Similar language comes from the Second Department, where the rule is that “A party will not be required to produce income tax returns in a particular action unless the record presents a strong necessity for such disclosure in order for the party to prove its cause of action or defense.” In Active Fire Sprinkler v. American Home, that court held that there must be “some showing that the particular information in tax returns has some specific application to the case.

Now here’s the kicker: Few people will want to donate money for any kind of legal defense fund, if one is needed.

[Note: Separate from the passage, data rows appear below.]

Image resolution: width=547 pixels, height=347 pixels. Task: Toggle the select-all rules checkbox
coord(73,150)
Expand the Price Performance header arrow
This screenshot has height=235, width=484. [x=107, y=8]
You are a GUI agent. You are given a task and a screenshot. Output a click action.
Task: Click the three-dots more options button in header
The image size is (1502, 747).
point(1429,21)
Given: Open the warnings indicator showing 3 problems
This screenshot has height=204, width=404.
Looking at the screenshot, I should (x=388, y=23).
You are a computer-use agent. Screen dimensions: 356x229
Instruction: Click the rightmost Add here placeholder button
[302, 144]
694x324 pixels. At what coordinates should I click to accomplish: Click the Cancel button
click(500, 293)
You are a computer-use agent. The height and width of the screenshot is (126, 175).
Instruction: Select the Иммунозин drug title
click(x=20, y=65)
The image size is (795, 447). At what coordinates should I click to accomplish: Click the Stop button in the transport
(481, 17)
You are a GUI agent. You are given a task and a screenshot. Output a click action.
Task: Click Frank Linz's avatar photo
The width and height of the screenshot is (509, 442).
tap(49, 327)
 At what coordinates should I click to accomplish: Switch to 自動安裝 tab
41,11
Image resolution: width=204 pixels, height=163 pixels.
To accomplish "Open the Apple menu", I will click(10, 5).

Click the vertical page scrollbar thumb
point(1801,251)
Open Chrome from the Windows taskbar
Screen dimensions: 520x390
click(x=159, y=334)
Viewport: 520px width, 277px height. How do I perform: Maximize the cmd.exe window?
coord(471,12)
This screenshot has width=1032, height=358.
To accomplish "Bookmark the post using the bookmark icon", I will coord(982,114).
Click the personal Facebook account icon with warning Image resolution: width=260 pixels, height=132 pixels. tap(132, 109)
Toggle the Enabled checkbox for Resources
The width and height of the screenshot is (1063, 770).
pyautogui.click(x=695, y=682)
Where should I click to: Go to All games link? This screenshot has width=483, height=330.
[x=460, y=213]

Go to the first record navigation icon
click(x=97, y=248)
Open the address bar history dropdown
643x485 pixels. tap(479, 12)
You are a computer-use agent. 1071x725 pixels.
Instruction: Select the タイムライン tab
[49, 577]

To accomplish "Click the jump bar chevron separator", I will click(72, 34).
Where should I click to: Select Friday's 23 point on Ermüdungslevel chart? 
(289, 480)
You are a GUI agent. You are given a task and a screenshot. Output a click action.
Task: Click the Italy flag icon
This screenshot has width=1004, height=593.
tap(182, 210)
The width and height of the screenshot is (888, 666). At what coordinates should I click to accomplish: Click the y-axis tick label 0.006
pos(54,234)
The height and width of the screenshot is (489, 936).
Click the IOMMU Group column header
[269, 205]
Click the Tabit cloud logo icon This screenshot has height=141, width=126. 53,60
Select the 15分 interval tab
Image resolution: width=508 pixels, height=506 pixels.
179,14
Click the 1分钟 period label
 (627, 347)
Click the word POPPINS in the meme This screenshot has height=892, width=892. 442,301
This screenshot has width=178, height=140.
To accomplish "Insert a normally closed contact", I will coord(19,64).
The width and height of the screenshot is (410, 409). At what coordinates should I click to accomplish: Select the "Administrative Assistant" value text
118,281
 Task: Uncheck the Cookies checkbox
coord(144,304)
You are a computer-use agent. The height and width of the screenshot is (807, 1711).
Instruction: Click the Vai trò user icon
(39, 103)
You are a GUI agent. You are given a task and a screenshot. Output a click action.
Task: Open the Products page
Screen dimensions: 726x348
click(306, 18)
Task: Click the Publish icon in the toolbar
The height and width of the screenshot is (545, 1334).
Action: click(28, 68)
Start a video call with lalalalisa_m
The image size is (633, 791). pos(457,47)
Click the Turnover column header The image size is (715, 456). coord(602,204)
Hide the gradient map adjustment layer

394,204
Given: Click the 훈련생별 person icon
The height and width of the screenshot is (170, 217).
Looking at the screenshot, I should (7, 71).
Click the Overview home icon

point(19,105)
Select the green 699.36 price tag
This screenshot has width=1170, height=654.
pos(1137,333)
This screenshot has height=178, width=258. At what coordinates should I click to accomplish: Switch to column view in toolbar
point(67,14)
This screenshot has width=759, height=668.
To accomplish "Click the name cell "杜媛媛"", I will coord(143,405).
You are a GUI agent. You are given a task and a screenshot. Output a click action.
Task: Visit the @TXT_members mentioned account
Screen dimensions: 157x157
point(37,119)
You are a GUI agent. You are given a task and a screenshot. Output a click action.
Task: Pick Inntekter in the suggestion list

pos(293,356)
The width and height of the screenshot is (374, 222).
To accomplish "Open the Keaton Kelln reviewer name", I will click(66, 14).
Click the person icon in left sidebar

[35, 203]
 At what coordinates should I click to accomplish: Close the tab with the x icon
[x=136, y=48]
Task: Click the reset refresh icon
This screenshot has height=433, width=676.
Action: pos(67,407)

Because who wants to get in bed with the kind of d-bag that would write crap like that without evidence? (I have no idea if there is insurance coverage for this.)

But remember Peter Thiel funding the Terry Bollea (Hulk Hogan) sex tape lawsuit against Gawker?

Might there be some people willing to pony up money to see this matter go through discovery just to get to those tax returns?

Even if the returns are subject to a confidentiality agreement, all bets are off in a trial that takes place in open court.

Conclusion: Melania Trump has exposed herself, and potentially her husband, to having her tax returns revealed in discovery.

The only way out of this for her to drop her claim of economic loss entirely.



6 thoughts on “Melania Trump’s Lawsuit and Tax Returns

  1. If you remove the claims of economic loss, there is very little left. To prove damage to reputation, requires that one started with a good reputation to begin with, that was harmed by the defamation. Doubtful that either part of that two-part requirement can be proved in a meaningful way. The defense may try to prove that Melania did, in fact, take money for sex, and that proof will be public. (I wonder how many people really believe Melania married Donald strictly for romantic love with no material gain.) The defense of her suit, rather than the preceding alleged defamation, is what will really hurt Melania’s image. And just keeping the subject alive, hurts her image. It is a lose/lose.

    • And just keeping the subject alive, hurts her image. It is a lose/lose.

      Yup. She publicized an allegation few knew about, and fewer cared about due to its dubiousness. Once the apology and retraction came, she should have been done with it.

      I never would have taken such a case, and would have counseled her against bringing it. She has nothing to gain.

  2. Josh Marshall of the talkingpointsmemo blog is writing a book on the Drumpfenstein Monster, having studied him for a few years. He claims that all motivation of The Monster is based on domination above anything else. The Monster must dominate in every circumstance, regardless of the situation.

    Extrapolating from that premise, the Melania suit is only peripherally about damages for presumed lost revenue. It is a skirmish in the war against the press. It is unlikely that Melania has anything to do with the detail. My bet is that the whole thing, as with many other Drumpfenstein Monster phenomena, springs from the mind of the greasy eminence behind The Monster, Stephen K Ban’em, White House anarchist at large.

    Oh, if only Sacco and Vanzetti had lived to see this day!

  3. Has any of Donald’s suits — as plaintiff or defendant — ever gone to trial?
    Here’s hoping this one does, but given his record of cowardice and systemic abuse, I’m not hopeful.

  4. It seems to me, like much of what The Donald does, this is a bullying tactic that isn’t any different than many large corporations use against smaller less financed opponents. Hire a law firm and threaten legal action or outright sue your opponent and make them miserable and broke.

    But I have to wonder. What would have been the media’s reaction to such a claim about Michelle Obama?